__EXERCISE REQUIREMENTS__:
Could all of the entries be written out exactly, with any pictures omitted?

─── SOURCE MATERIAL

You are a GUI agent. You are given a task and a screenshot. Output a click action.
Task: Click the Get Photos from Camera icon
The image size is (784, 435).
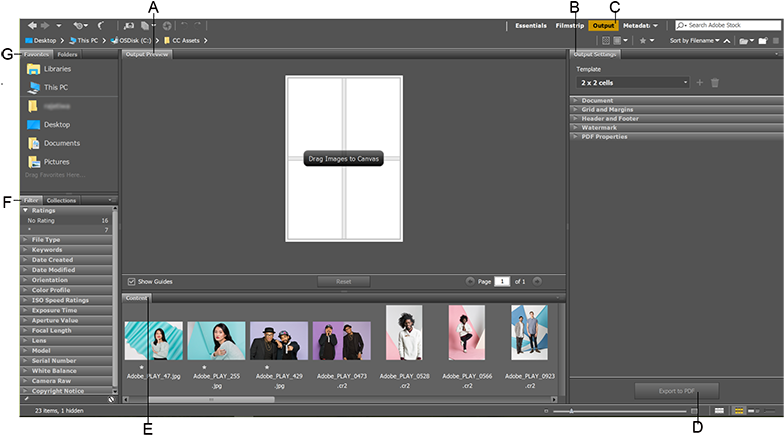click(127, 24)
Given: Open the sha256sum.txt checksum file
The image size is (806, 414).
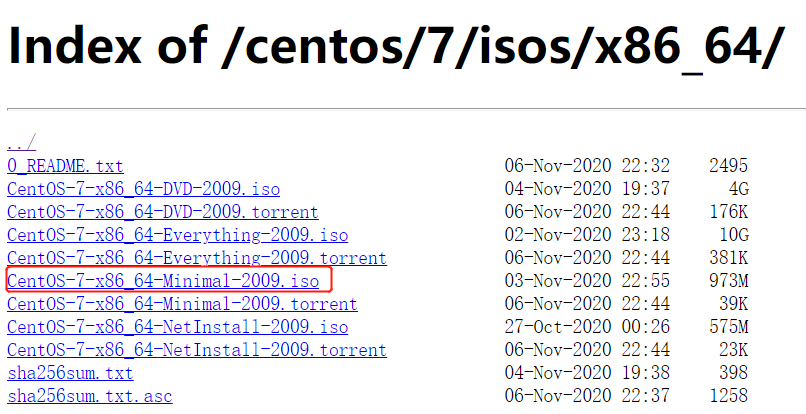Looking at the screenshot, I should [x=70, y=372].
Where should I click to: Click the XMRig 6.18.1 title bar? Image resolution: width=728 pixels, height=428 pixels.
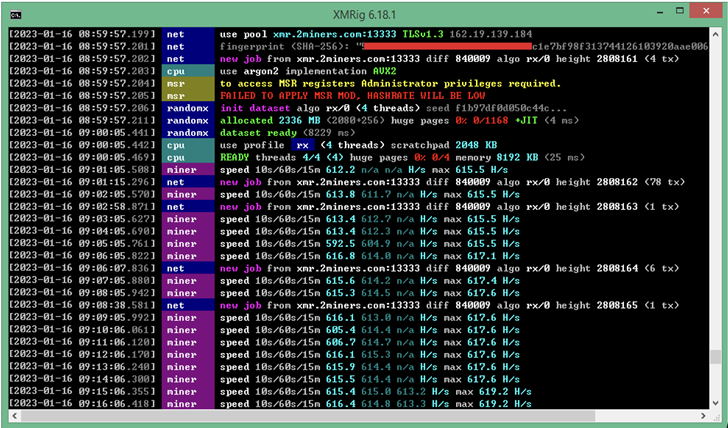point(364,14)
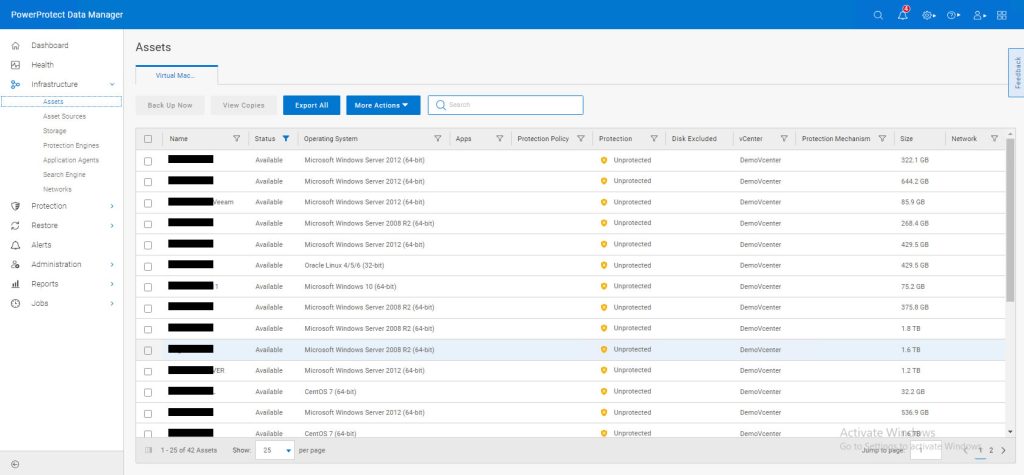Screen dimensions: 1024x475
Task: Click the search magnifier icon in header
Action: point(879,15)
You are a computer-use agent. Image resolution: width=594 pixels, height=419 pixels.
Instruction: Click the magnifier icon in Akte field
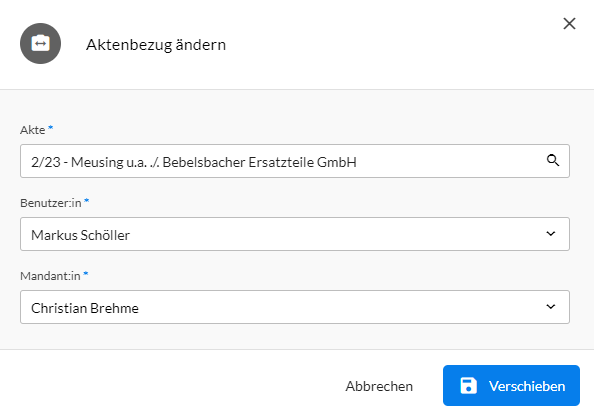pyautogui.click(x=553, y=161)
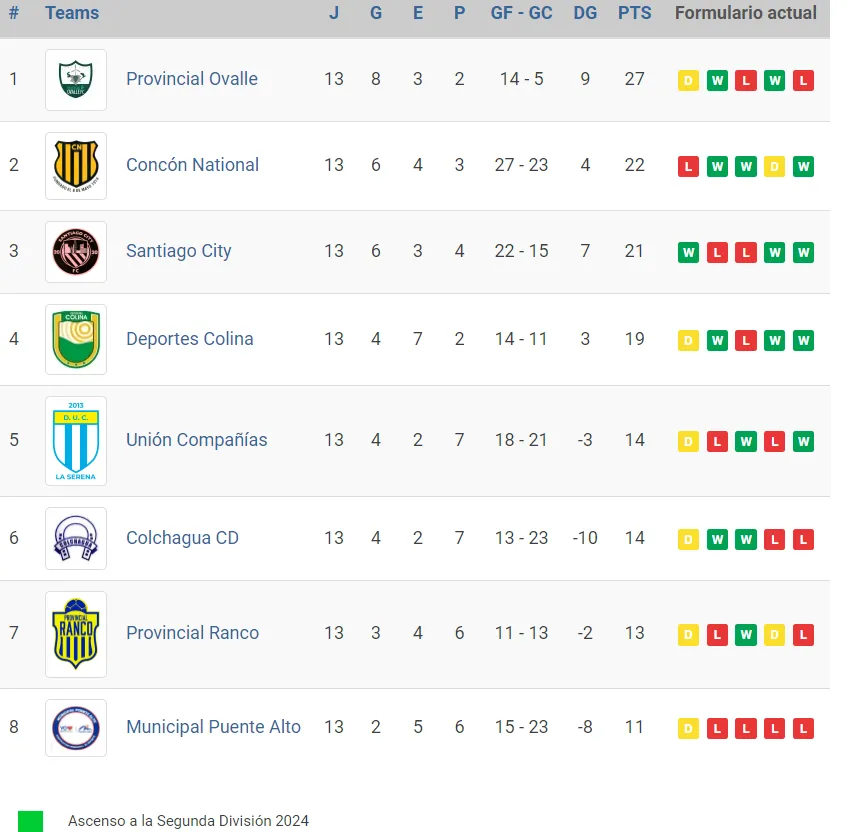Click the last W badge in Concón National's form

[803, 166]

──────

__EXERCISE OUTPUT__:
You are a GUI agent. You are given a task and a screenshot. Output a click action.
Task: Click the Get Photos from Camera icon
The image size is (784, 435).
click(127, 24)
Given: Open the sha256sum.txt checksum file
The image size is (806, 414).
Looking at the screenshot, I should [x=70, y=372].
Where should I click to: Click the XMRig 6.18.1 title bar? Image resolution: width=728 pixels, height=428 pixels.
point(364,14)
Screen dimensions: 1024x475
Task: Click the search magnifier icon in header
Action: point(879,15)
You are a computer-use agent. Image resolution: width=594 pixels, height=419 pixels.
Instruction: Click the magnifier icon in Akte field
pyautogui.click(x=553, y=161)
Click the last W badge in Concón National's form

[803, 166]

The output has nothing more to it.